-------- RECORDS PROVIDED

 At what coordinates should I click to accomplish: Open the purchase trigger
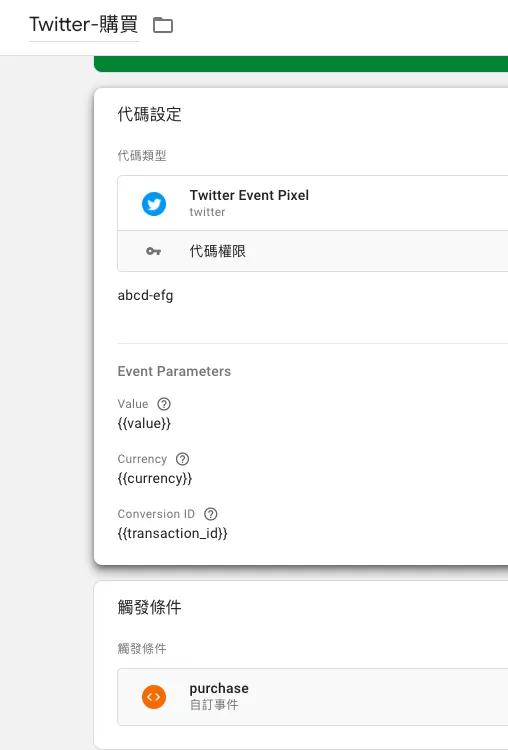(313, 697)
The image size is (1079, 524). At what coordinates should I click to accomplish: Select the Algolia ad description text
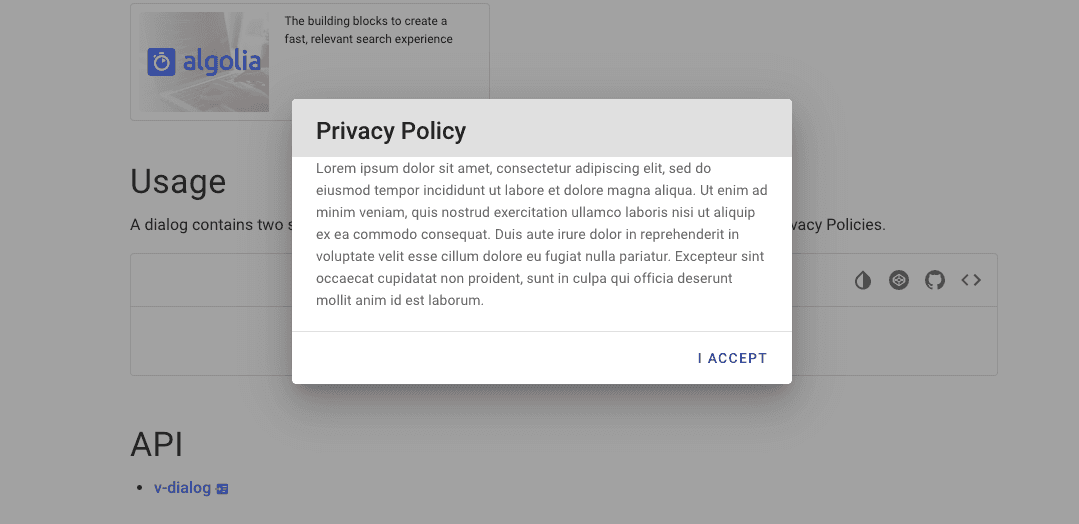click(369, 30)
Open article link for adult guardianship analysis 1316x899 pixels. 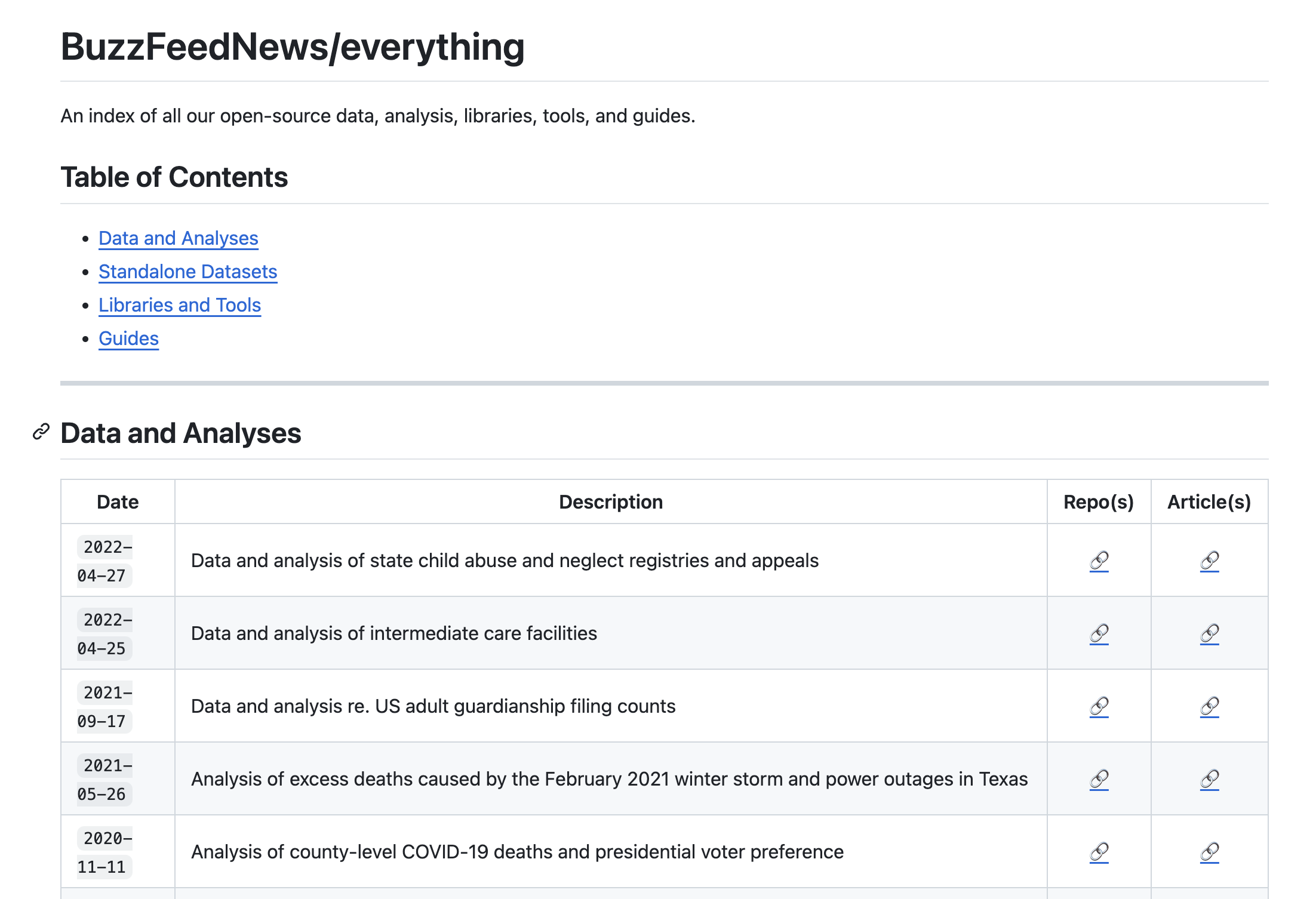coord(1209,706)
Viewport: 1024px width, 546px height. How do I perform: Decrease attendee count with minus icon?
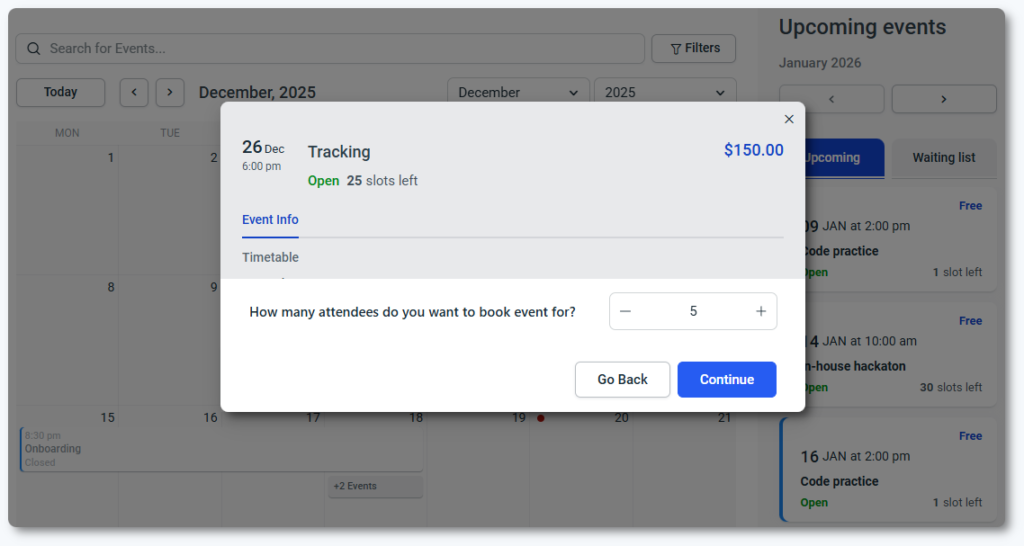(626, 311)
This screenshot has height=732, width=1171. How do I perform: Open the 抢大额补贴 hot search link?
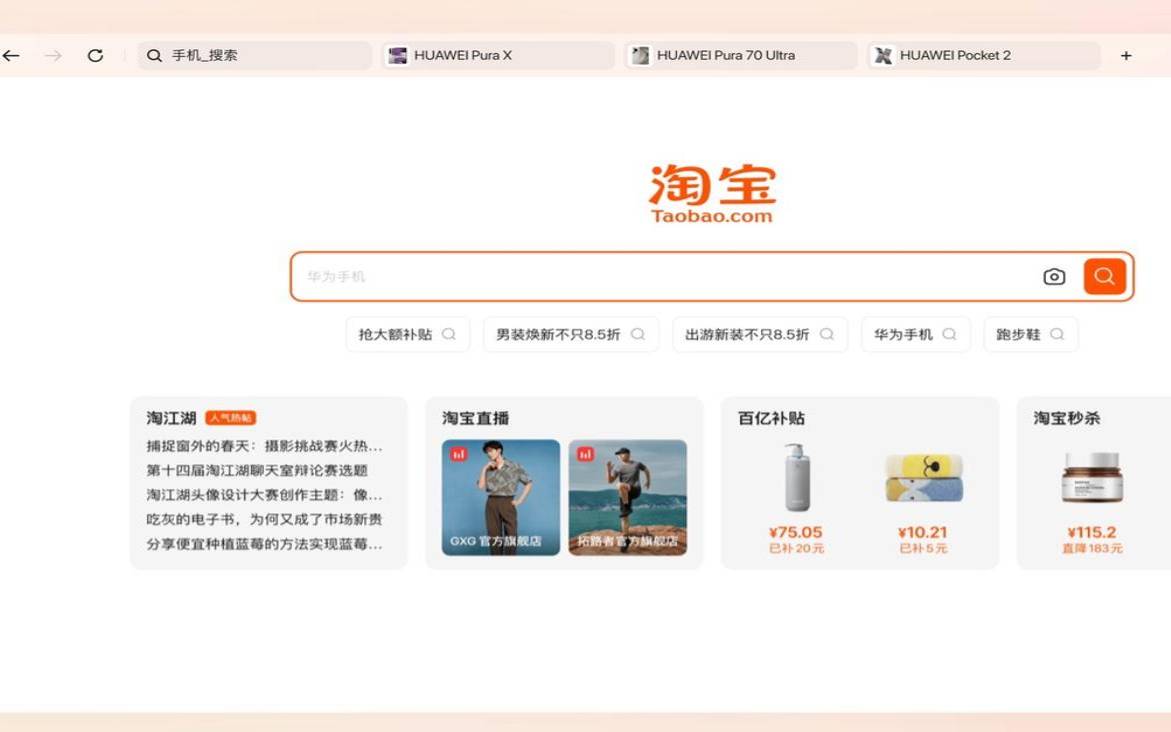click(x=398, y=333)
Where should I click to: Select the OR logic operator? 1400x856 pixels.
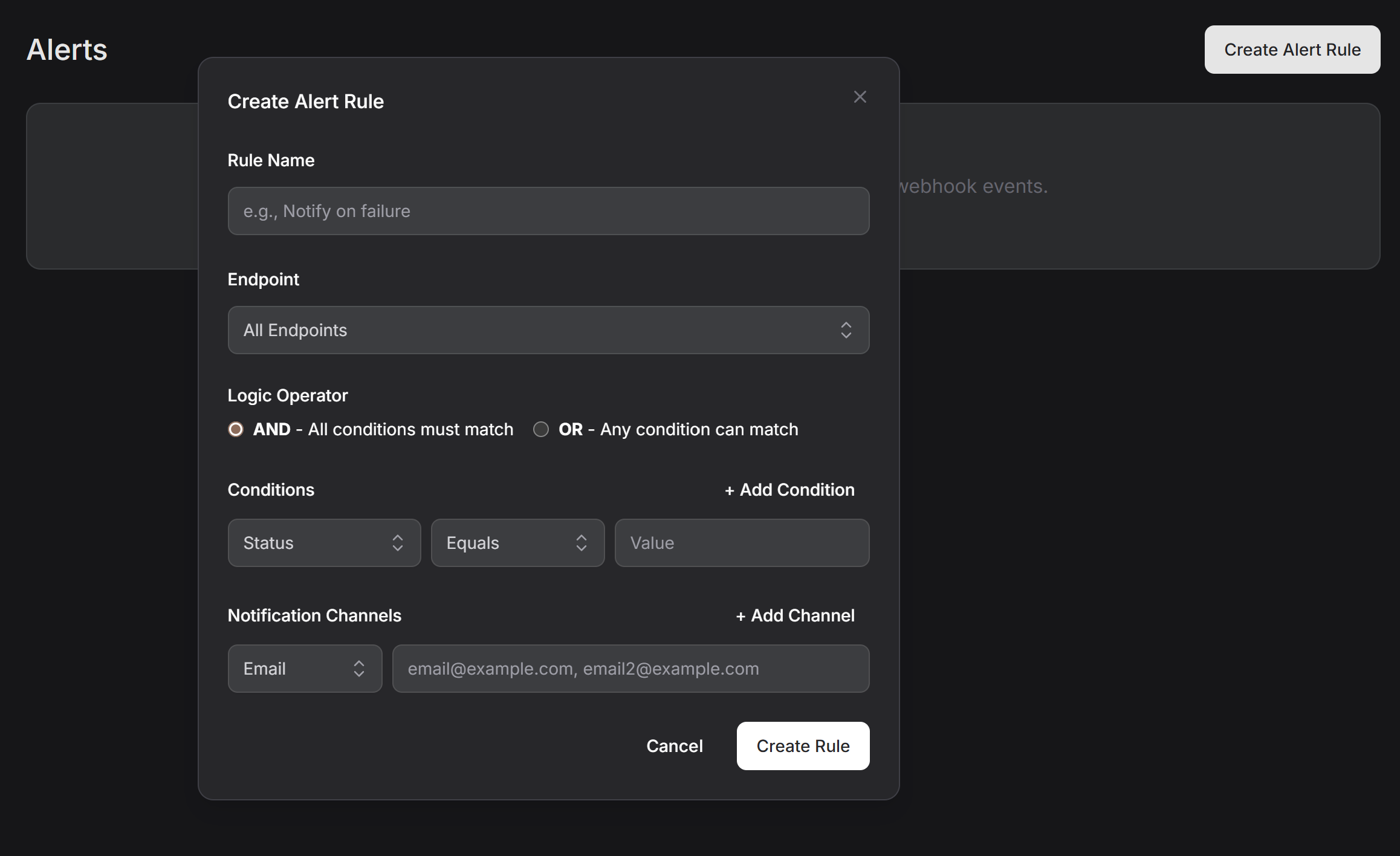click(540, 429)
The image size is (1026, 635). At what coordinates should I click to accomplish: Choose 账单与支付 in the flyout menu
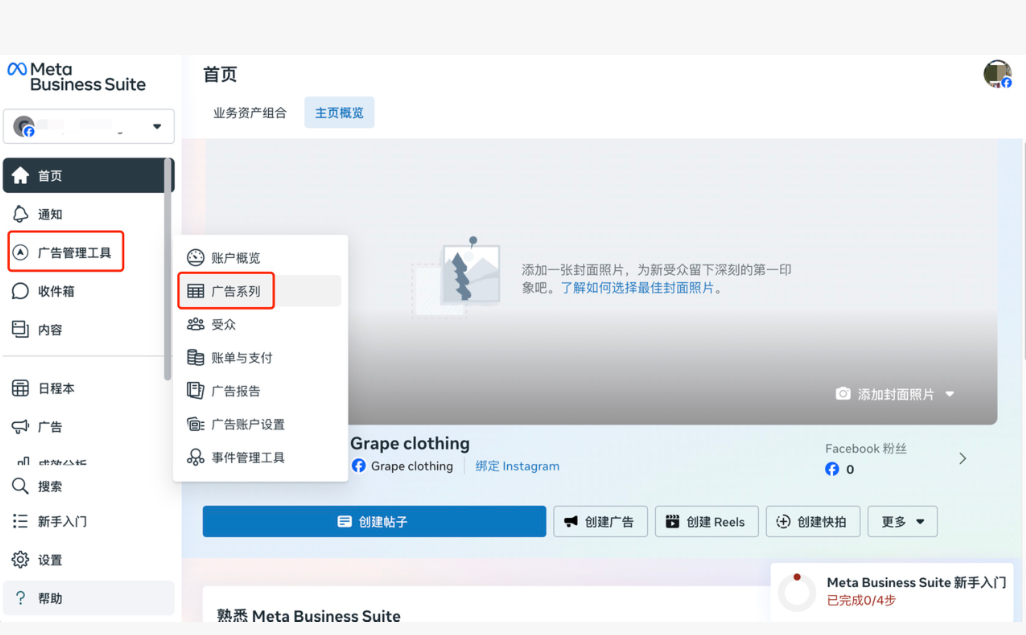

----------------

__WORK TO DO__:
Find every line in the listing above that contains the string "perform" with matching case, and copy each of those lines.

__ANSWER FOR THE TASK__:
Viewport: 1024px width, 546px height. How do I perform: Decrease attendee count with minus icon?
This screenshot has height=732, width=1171. How do I perform: Open the 抢大额补贴 hot search link?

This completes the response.